If he was getting even as little as the current minimum of $40 a week in benefits, the Compensation portion of his settlement, the $700, would run out in 18 weeks. Thus after 18 weeks he would have used up the compensation portion of his settlement and, in just under two years, the medical component of his settlement.
But in the case referenced above, a review of the calculations used by Medicare to determine the offset was quite interesting, if not remarkable. The claim had been established for bi-lateral carpal tunnel syndrome. And the first item listed as future medical expenses was the treatment for CTS or which, let us say, $10,000 as set aside. (Individual treatment numbers are made up here but not the total or the treatments.) But the schedule then anticipated consequential medical problem with both elbows: $10,000. And once the elbows were problematic, the two shoulders followed: $15,000, to be followed by a severe cervical condition, another $15,000. But shoulder and neck problem always effect the upper back so the consequential medical conditions and related expenses added another $8,800 to the set-aside, for a total of $58,800.

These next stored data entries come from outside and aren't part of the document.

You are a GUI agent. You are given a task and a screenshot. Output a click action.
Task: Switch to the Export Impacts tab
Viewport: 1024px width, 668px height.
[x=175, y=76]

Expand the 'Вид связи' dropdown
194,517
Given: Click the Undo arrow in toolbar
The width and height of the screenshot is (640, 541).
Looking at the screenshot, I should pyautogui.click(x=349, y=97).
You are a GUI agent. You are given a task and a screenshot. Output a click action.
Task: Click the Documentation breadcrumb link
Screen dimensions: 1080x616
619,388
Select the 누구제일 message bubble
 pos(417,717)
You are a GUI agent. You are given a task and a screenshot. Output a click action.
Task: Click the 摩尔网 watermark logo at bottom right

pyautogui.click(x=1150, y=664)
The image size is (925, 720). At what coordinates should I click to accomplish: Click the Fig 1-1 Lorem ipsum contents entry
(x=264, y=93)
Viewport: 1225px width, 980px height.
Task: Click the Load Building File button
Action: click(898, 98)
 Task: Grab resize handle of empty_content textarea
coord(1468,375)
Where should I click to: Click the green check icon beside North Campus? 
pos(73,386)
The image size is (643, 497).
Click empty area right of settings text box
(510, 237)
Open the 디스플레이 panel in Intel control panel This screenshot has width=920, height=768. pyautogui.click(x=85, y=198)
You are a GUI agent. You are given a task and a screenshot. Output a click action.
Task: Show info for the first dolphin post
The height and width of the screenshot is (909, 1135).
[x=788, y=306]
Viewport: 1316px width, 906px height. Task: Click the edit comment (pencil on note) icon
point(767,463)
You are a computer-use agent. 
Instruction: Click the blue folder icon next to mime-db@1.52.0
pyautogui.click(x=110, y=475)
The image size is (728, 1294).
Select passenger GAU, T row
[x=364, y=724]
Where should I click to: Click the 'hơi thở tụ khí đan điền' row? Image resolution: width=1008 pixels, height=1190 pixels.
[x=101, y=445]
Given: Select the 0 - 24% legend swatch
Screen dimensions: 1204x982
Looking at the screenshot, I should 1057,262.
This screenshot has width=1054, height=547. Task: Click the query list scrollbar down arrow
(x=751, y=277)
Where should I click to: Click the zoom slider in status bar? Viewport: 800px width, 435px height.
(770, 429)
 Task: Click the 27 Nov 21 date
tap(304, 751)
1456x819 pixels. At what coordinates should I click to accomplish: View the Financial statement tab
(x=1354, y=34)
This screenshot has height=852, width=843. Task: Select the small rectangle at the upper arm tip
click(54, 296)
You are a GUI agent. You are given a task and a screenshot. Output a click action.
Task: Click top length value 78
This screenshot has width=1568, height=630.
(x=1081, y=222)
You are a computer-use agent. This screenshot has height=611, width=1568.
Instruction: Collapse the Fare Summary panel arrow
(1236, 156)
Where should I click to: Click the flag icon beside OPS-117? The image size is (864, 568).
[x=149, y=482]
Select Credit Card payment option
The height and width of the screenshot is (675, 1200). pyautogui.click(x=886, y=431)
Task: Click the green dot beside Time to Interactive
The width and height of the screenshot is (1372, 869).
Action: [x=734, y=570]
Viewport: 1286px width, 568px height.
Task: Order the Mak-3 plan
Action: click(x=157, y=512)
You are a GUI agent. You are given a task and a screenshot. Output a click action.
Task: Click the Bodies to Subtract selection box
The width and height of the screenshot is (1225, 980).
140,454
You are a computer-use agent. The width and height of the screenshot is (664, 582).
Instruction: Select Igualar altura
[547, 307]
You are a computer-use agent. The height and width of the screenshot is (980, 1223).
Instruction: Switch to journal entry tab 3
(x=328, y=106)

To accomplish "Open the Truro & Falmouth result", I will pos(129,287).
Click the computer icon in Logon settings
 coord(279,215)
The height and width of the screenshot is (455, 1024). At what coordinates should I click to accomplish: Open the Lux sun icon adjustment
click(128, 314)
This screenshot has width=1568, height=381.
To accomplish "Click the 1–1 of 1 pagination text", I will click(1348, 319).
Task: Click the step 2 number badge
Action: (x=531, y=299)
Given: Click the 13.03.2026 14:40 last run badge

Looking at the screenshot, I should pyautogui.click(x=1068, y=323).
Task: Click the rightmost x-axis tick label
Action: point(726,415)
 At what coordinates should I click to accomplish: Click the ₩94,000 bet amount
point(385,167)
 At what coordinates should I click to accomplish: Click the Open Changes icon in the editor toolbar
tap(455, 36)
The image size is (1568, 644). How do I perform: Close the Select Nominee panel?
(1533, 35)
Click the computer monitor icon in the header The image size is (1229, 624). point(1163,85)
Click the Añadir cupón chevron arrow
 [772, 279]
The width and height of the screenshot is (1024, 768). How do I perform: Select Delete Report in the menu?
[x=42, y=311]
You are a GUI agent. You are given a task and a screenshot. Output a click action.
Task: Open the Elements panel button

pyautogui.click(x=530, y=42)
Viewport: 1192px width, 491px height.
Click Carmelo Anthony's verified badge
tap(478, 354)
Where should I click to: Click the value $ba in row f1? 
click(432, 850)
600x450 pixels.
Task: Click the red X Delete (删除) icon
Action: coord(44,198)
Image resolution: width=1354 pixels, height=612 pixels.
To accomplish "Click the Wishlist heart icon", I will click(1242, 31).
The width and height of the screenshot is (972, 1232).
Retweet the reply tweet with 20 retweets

Since under Part 411, Medicare and the Federal government are responsible for picking up portion of this claimant’s future medical expenses, once the set-aside has been exhausted, it only makes sense for them to set aside as large as amount as possible. And, as in this case, an extraordinary extrapolation into the future could result in virtually 100% of the settlement being allocated to the set-aside.
The next step would be for Medicare to then insist that all these set-asides be put into third-party managed escrow accounts. A recognition of the profit making potential by bank, insurance companies, and other yet-to-be-formed companies would certainly have the leverage in Congress and definitely in the NYS legislature to make such a requirement fit into some future piece of legislation.
The result would be that Medicare, by the use of rather loose extrapolations of future medical exposure combined with the need for third-party escrow, would effectively cut the actual cash moving to the claimant for these proposed settlements to one or two years worth of compensation. As a result, any claimant who was classified would either have minimal incentive to take a settlement or the cost to the carriers would be substantially increased as Medicare marched in lockstep beside them to ‘set-aside’ whatever increasing settlement were being proffered.
[Note: This is basically the same presentation I made to Chairman Weiss by e-mail in November 2007.]